La prisión preventiva: ¿Excepción o una regla?

Por: Tullio Bermeo Turchi

A julio de 2024, la población penitenciaria en Perú superaba el aforo del sistema carcelario en 56 479 personas, lo que representaba un 136 % por encima de su capacidad de albergue. Los centros penitenciarios de Jaén y el Callao destacan por tener los niveles más altos de sobrepoblación. Según el informe estadístico de julio de 2024 del INPE, la población penitenciaria de ambas instalaciones superaba en un 490 % la capacidad instalada. Uno de los factores que contribuye a la sobrepoblación en el sistema penitenciario es el uso desproporcionado de la prisión preventiva, según Prison Matter 2024, de la Oficina de las Naciones Unidas contra la Droga y el Delito. El uso excesivo y muchas veces no justificado de esta medida además de generar un problema social al Estado también genera elevados costos socioeconómicos. Entre 2012 y 2020, el porcentaje de internos procesados en Perú disminuyó en 24.8 puntos porcentuales.
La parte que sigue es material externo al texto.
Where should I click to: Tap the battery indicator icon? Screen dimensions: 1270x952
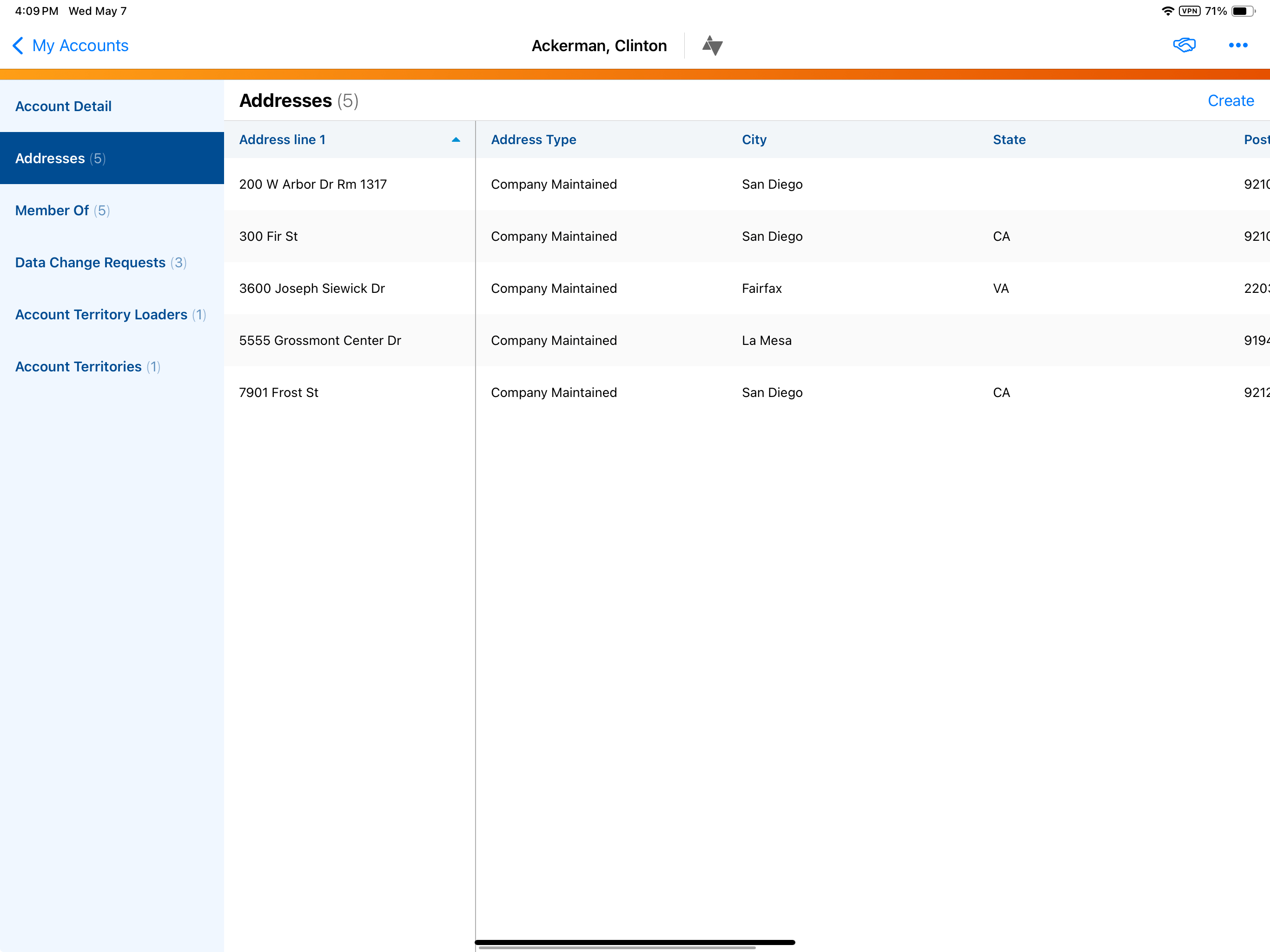1243,11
Sin embargo, desde 2021, este porcentaje superó un 37 % y se ha mantenido en torno a esa cifra. La prisión preventiva es una medida impuesta por un juez que comprende la privación de la libertad ambulatoria del investigado antes que se haya dictado un fallo condenatorio. Su naturaleza debe ser de carácter provisional y limitada. Sin embargo, su aplicación es ampliamente cuestionada por estar en contradicción con el principio constitucional de la presunción de la inocencia.

La finalidad de la prisión preventiva es evitar que el investigado rehúya a la acción de la justicia, fugue, pretenda obstaculizar la investigación o desaparecer medios de prueba. Lo que se busca es garantizar la averiguación de la verdad y el cumplimiento del derecho material. La prisión preventiva es, siempre, una alternativa excepcional. No puede ser adoptaba de forma automática, ni siquiera particularizada si no se demuestra en el caso concreto su absoluta necesidad y la imposibilidad de garantizar el proceso mediante otros mecanismos legalmente previstos y menos gravosos para los derechos del imputado.
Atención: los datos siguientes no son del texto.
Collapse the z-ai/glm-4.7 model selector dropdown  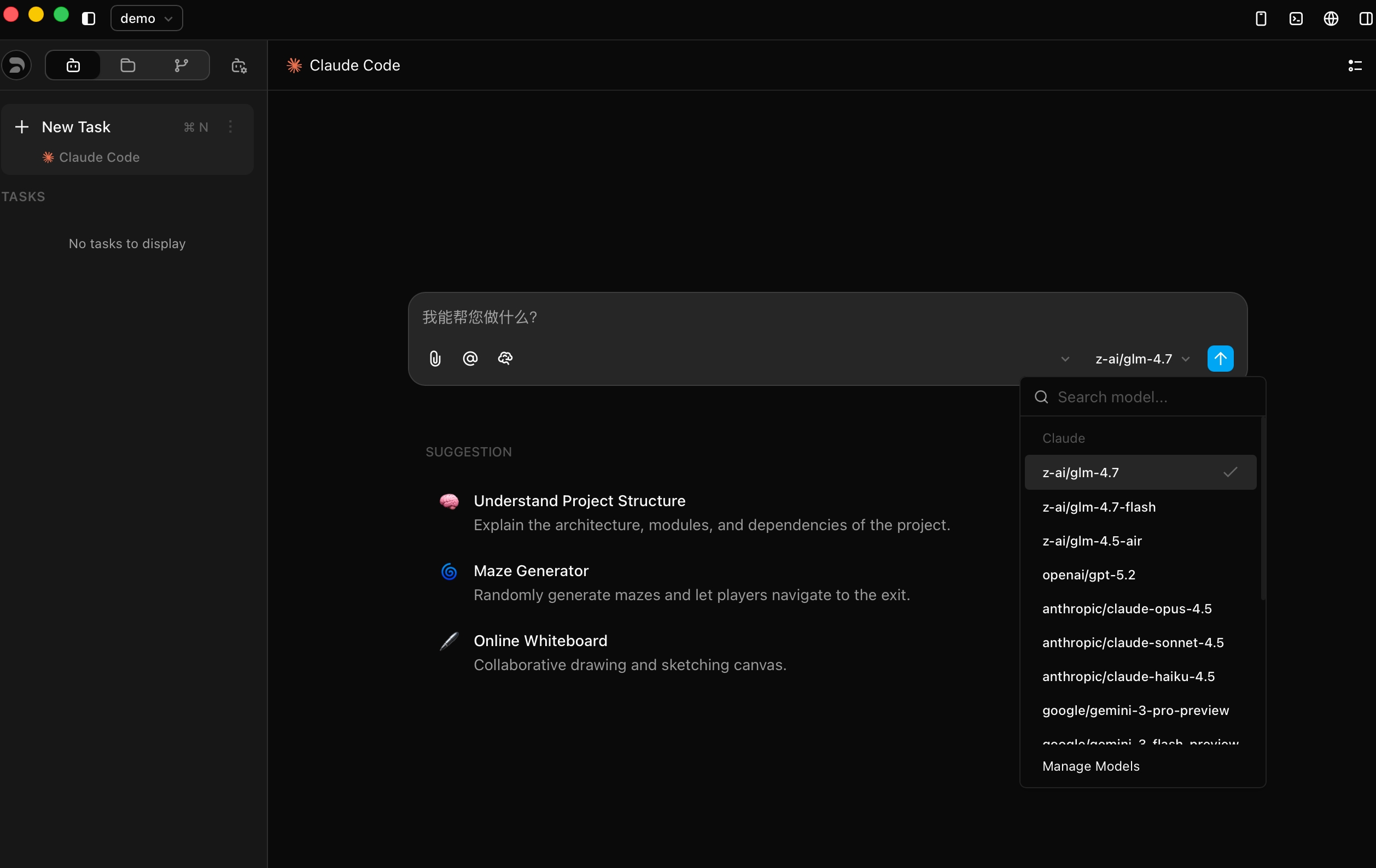(1142, 359)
En esa misma línea, la Comisión Interamericana de Derechos Humanos ha reconocido que la libertad del procesado debe ser la regla, subrayando que la privación –y en específico la prisión preventiva- es excepcional solo cuando haya una sospecha razonable de que el investigado podrá evadir la justicia, obstaculizar la investigación preliminar intimidando a los testigos, o destruir evidencias. El sistema dispone de otras medidas alternativas más eficaces y menos costosas y criminógenas que la prisión preventiva. En definitiva, y como ocurre tantas veces, más que la ley, son sus interpretaciones los que producen un estado de cosas indeseables. Es urgente tomar conciencia de estos posibles excesos si pretendemos terminar con su cuestionada aplicación.

(*) Juez Superior de la Corte Superior de Justicia de Ucayali.